====== Extracted entries ======
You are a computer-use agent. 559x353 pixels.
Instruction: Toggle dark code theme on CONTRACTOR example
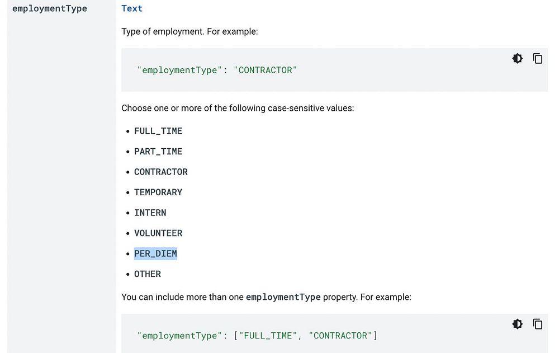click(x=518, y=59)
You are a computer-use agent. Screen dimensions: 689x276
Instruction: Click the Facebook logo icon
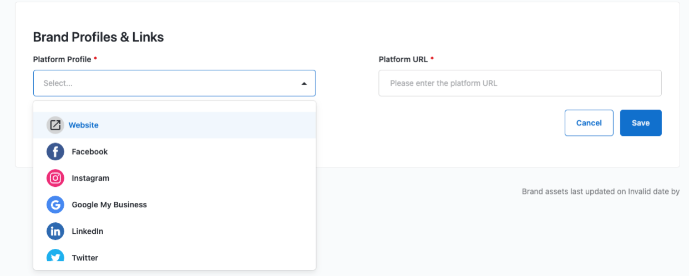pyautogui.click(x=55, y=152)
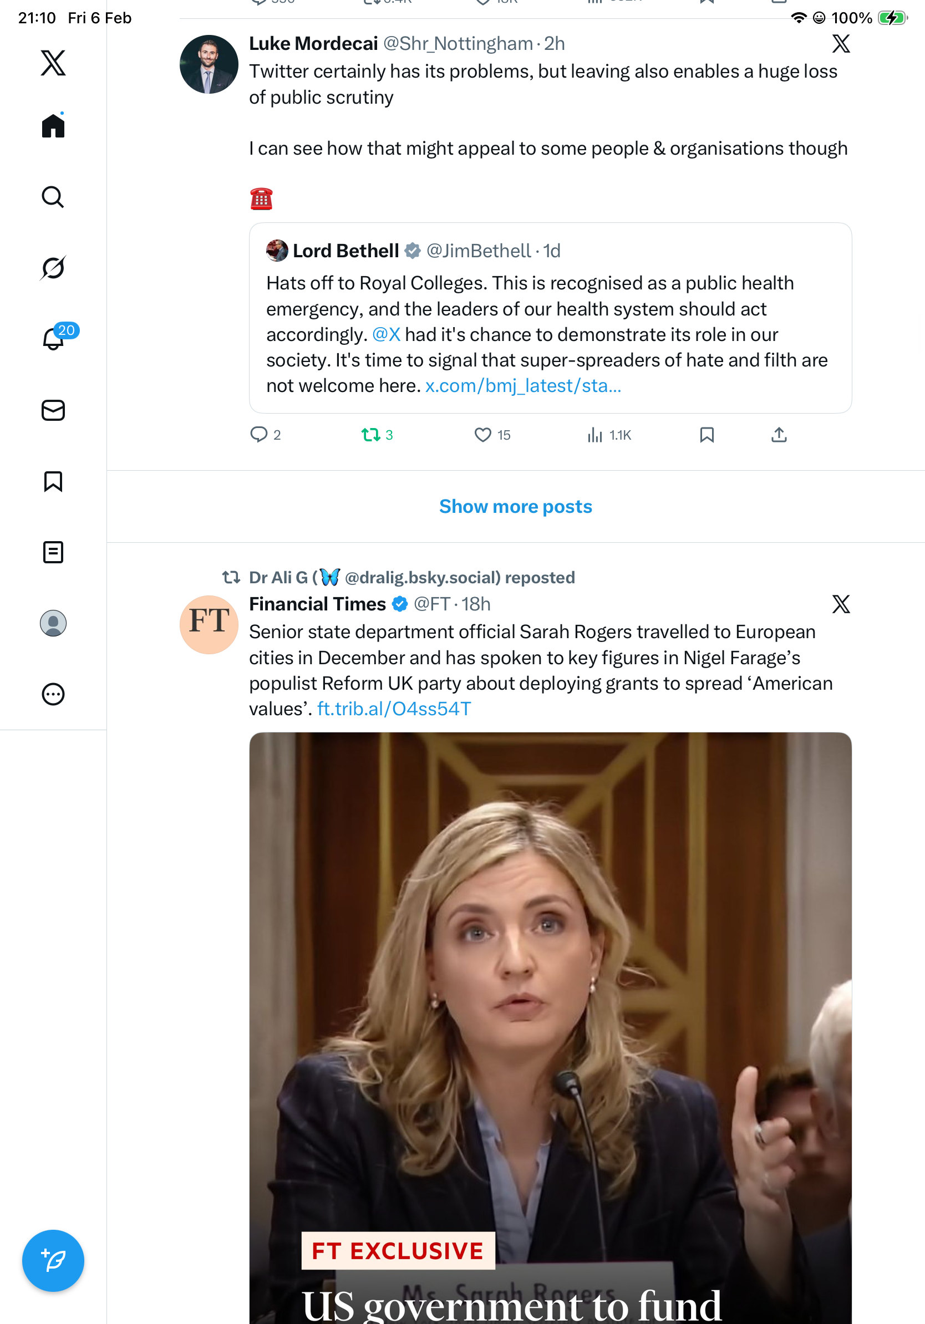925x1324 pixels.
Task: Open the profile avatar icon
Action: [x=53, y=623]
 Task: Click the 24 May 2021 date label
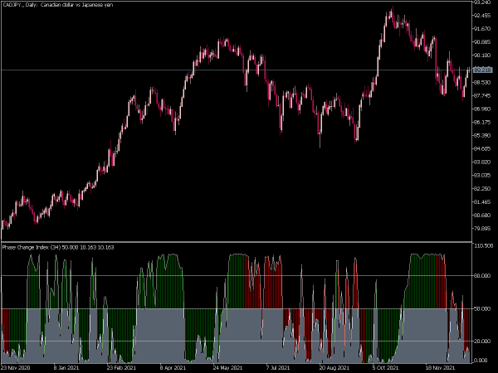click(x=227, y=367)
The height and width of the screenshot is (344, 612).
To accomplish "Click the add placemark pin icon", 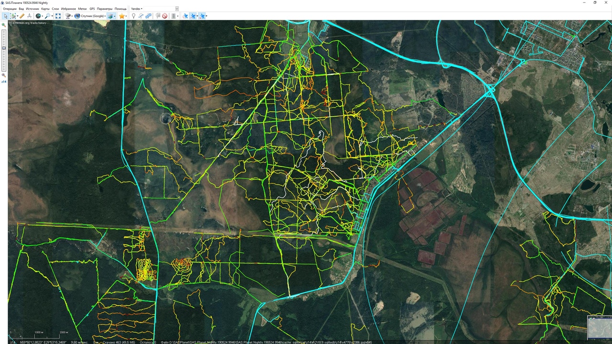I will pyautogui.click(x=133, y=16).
======
The task: Identify every line in the items above that contains the word "agent", and copy each such line. Treat uppercase and lowercase letters as distinct.

Written answer:
You are a computer-use agent. 559x353 pixels.
You are a computer-use agent. Screen dimensions: 689x276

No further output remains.